*** Input records ***

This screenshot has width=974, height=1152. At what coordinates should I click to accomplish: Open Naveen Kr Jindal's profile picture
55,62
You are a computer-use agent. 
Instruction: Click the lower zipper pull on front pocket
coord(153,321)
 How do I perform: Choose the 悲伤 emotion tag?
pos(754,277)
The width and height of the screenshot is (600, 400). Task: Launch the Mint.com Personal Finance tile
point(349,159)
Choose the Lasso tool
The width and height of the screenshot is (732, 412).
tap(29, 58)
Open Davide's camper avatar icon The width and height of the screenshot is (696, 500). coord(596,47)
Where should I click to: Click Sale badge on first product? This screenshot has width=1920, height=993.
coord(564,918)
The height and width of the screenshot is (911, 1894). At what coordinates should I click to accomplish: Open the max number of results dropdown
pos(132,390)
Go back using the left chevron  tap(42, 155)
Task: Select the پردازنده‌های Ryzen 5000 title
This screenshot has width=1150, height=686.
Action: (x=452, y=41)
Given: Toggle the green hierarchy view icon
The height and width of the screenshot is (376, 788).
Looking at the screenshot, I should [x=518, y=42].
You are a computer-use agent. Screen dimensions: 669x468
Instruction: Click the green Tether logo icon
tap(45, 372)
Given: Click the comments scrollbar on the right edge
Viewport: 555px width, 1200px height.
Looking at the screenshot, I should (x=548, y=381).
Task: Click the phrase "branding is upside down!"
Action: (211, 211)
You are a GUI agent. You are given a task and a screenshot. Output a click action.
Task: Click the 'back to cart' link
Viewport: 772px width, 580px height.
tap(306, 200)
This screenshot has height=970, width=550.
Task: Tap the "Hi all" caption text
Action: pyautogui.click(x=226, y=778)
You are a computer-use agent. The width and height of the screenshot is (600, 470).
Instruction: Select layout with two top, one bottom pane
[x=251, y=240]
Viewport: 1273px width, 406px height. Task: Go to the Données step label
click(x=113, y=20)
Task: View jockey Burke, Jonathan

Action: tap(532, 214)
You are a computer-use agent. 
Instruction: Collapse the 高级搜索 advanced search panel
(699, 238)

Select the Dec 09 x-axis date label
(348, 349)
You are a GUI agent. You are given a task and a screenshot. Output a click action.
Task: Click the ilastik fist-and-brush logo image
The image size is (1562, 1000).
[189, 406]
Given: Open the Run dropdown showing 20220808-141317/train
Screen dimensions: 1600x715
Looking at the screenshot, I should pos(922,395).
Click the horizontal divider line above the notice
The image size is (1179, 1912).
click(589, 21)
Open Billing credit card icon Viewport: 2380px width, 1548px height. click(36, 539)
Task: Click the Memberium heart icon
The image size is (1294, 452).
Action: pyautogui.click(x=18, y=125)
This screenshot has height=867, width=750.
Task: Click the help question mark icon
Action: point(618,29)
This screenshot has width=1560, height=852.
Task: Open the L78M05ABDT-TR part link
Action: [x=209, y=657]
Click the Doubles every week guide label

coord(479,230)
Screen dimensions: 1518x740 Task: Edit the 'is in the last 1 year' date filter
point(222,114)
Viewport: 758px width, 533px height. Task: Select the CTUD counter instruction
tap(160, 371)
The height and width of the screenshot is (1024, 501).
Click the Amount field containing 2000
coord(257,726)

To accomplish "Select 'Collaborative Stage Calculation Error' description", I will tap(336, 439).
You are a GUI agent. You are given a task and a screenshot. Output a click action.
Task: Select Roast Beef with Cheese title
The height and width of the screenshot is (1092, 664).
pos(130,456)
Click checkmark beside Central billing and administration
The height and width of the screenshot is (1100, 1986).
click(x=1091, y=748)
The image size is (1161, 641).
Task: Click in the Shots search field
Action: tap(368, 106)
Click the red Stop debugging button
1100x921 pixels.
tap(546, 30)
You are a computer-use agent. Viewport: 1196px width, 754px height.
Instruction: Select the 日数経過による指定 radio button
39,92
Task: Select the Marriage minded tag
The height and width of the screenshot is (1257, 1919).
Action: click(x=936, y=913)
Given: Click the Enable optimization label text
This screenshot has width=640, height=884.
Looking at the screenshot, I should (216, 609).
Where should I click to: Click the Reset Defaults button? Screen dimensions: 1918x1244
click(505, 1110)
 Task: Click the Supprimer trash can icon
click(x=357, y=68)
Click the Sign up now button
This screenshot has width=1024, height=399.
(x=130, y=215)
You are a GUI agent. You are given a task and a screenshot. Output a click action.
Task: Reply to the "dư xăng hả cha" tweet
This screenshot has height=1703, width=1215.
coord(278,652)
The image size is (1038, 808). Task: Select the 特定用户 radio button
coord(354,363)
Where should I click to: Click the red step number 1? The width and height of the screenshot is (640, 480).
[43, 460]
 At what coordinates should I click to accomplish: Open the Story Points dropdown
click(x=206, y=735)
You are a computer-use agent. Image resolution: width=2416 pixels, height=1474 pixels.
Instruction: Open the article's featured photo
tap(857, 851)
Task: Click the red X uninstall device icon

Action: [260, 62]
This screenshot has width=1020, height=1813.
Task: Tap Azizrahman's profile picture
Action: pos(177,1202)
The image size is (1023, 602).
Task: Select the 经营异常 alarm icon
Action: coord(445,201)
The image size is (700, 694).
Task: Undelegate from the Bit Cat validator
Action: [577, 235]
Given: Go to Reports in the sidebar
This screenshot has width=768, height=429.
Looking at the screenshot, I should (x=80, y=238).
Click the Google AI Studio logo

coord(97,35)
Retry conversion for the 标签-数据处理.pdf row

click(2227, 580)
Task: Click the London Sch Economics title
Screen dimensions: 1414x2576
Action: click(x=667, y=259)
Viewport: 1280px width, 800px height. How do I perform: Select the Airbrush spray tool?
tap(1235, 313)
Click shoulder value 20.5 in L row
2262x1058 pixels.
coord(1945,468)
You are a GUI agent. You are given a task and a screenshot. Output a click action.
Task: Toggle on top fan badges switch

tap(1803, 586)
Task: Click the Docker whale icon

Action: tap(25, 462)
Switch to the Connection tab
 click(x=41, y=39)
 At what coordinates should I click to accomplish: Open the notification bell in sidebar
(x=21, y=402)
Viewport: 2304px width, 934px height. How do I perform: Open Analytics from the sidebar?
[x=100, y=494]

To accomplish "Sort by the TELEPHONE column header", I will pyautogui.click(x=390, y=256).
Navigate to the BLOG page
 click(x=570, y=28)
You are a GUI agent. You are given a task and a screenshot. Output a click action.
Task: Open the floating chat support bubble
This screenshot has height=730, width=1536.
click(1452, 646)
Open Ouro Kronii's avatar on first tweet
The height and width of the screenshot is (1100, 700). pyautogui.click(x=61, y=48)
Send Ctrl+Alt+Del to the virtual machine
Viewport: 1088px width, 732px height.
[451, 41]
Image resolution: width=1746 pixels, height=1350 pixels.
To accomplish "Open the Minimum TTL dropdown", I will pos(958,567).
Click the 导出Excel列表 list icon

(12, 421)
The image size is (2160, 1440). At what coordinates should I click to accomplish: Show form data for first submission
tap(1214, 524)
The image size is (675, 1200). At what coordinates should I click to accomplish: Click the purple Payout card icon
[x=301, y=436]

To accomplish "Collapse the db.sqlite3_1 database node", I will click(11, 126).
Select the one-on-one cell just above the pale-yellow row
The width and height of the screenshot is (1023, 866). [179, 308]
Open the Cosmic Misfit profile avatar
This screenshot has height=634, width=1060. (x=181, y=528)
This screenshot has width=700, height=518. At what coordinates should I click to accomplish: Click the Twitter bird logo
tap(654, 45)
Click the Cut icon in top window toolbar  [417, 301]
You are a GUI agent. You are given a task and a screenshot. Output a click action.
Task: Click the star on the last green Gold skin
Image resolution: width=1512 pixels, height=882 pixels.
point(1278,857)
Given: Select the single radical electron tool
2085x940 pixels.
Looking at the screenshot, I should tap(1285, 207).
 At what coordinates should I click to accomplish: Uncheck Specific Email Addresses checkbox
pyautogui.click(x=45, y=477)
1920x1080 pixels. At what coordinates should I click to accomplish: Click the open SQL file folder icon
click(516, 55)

***

## Your instructions
Convert the records between the line containing "will pyautogui.click(x=390, y=256)." and the line containing "will click(11, 126).", inclusive, into a JSON list of strings with one string per line, leaving out blank lines.

## Output
[
  "To accomplish \"Sort by the TELEPHONE column header\", I will pyautogui.click(x=390, y=256).",
  "Navigate to the BLOG page",
  " click(x=570, y=28)",
  "You are a GUI agent. You are given a task and a screenshot. Output a click action.",
  "Task: Open the floating chat support bubble",
  "This screenshot has height=730, width=1536.",
  "click(1452, 646)",
  "Open Ouro Kronii's avatar on first tweet",
  "The height and width of the screenshot is (1100, 700). pyautogui.click(x=61, y=48)",
  "Send Ctrl+Alt+Del to the virtual machine",
  "Viewport: 1088px width, 732px height.",
  "[451, 41]",
  "Image resolution: width=1746 pixels, height=1350 pixels.",
  "To accomplish \"Open the Minimum TTL dropdown\", I will pos(958,567).",
  "Click the 导出Excel列表 list icon",
  "(12, 421)",
  "The image size is (2160, 1440). At what coordinates should I click to accomplish: Show form data for first submission",
  "tap(1214, 524)",
  "The image size is (675, 1200). At what coordinates should I click to accomplish: Click the purple Payout card icon",
  "[x=301, y=436]",
  "To accomplish \"Collapse the db.sqlite3_1 database node\", I will click(11, 126)."
]